1.3.1 O comportamento religioso

De acordo com Schoenfeld (1993, p. 22-23), o comportamento religioso deve

ser tratado como um fato natural e não atribuído a forças espirituais. Dessa forma,

afirma que o comportamento religioso tem elementos comuns independentemente

da época e do lugar em que são emitidos (SCHOENFELD, 1993, p.16).

Na interpretação de Schoenfeld (1993, p.3), o que faz com que a religião

continue sendo praticada nos dias atuais são as próprias consequências que ela

produz.

Não existe entre os behavioristas uma conceituação clara sobre o que é o

comportamento religioso. Schoelfeld (1993, p. 6) utiliza as palavras “religião”,

“religiosidade” e “comportamento religioso” de forma indiscriminada em sua obra. O

uso deste termo é mais frequente em Skinner que associa à adoção desta

terminologia ao que o organismo faz dentro de um contexto específico. Contexto

esse tanto marcado por fatores antecedentes quanto estímulos consequentes.

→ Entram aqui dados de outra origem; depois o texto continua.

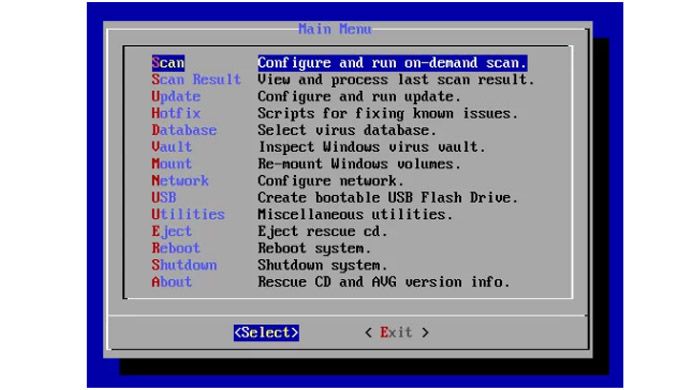The height and width of the screenshot is (390, 700).
Task: Choose the Mount menu option
Action: coord(172,164)
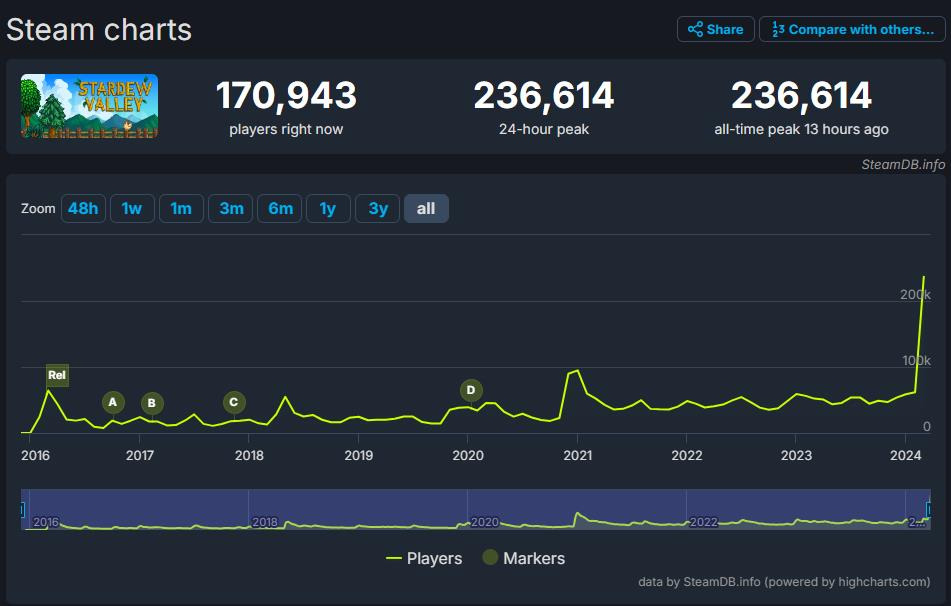The width and height of the screenshot is (951, 606).
Task: Set zoom to 48h
Action: [82, 209]
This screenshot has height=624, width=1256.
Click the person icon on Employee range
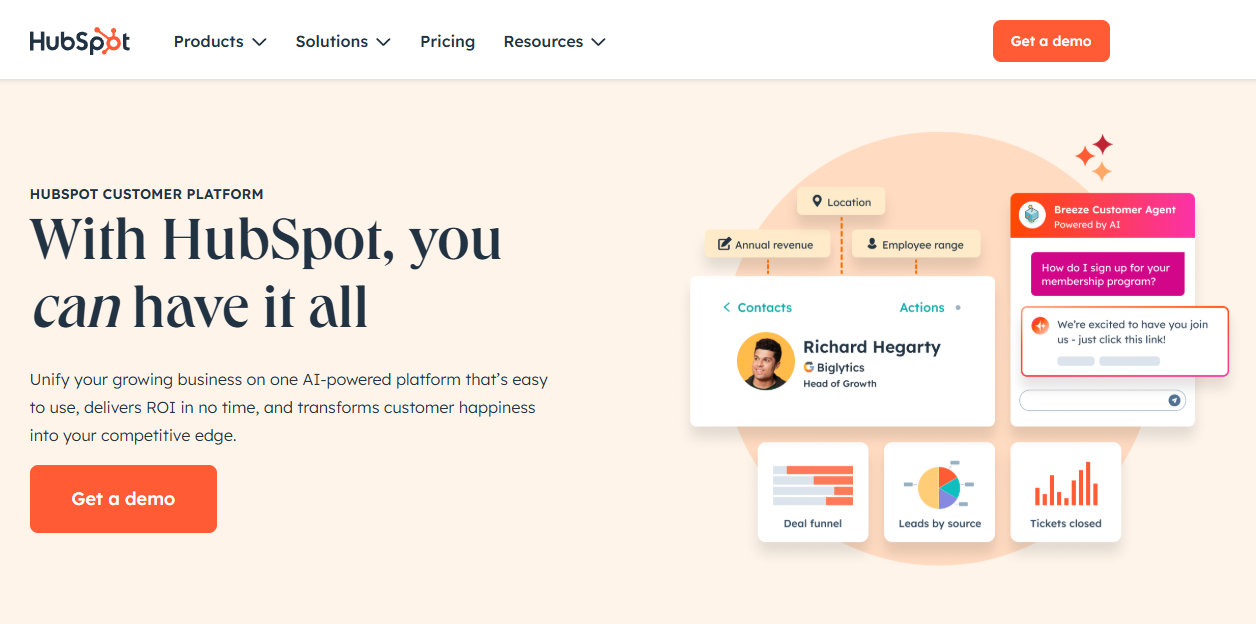(x=872, y=243)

Uma das formas mais utilizadas para o controle comportamental advindo da

agência religiosa é o uso do reforço e da punição. Os vários tipos de reforços e

punições podem estar presentes na experiência religiosa e exercem um papel

central na manutenção destes repertórios, levando-se em consideração que o

comportamento religioso não difere, em termos funcionais, dos outros tipos de

comportamentos (SCHOENFELD, 1993, p.20).

Geralmente, as regras de comportamento estabelecidas pelas religiões são

acompanhadas de promessas, seguindo uma lógica retributiva. Parte-se do princípio

de que, a depender da sua ação, alguém será beneficiado ou prejudicado pelo

sagrado. O comportamento classificado como religioso pode ser reforçado tanto

positivamente quanto negativamente. Uma pessoa que participa de uma

determinada cerimônia ou ritual religioso, por exemplo, pode ter acesso a diversos

reforçadores positivos, como a obtenção de determinados favores, tais como

crescimento financeiro, sucesso na vida amorosa, admiração e respeito das pessoas

que valorizam tal prática, conteúdo de alento, etc.

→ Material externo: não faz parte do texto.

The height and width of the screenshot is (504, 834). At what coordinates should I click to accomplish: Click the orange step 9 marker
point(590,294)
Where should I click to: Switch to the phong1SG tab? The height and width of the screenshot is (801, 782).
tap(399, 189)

Os chamados “reforços sociais” são muito importantes tanto para a

aquisição quanto para a manutenção do comportamento religioso. Um exemplo

disso são os pais que incentivam seus filhos a irem a um culto, prometendo-lhes

algo e elogiando frequentemente tais práticas. Esse reforço social também pode vir

das pessoas que fazem parte do grupo e valorizam aquelas atitudes condizentes

com as expectativas morais da religião.

De acordo com Skinner (1953/2003, p. 327), diversos tipos de reforços

requerem, necessariamente, a presença e ação de outras pessoas. Às vezes a outra

pessoa pode funcionar apenas como um objeto, ou mesmo, ser bastante ativa no

processo de reforçamento, como no caso da pessoa que fornece para outra algo

que ela precisa após ter pedido.

No caso do reforço social, não se pode falar em reforço sem referência a

outra pessoa como agente reforçador. Ele é visto como um processo de mediação

pessoal. Como exemplo, pode ser citado o fato da mãe que dá um certo alimento ao

seu filho. O alimento em si pode ser considerado um reforçador primário, porém a

atitude da mãe em apresentar o alimento é um tipo de reforço social.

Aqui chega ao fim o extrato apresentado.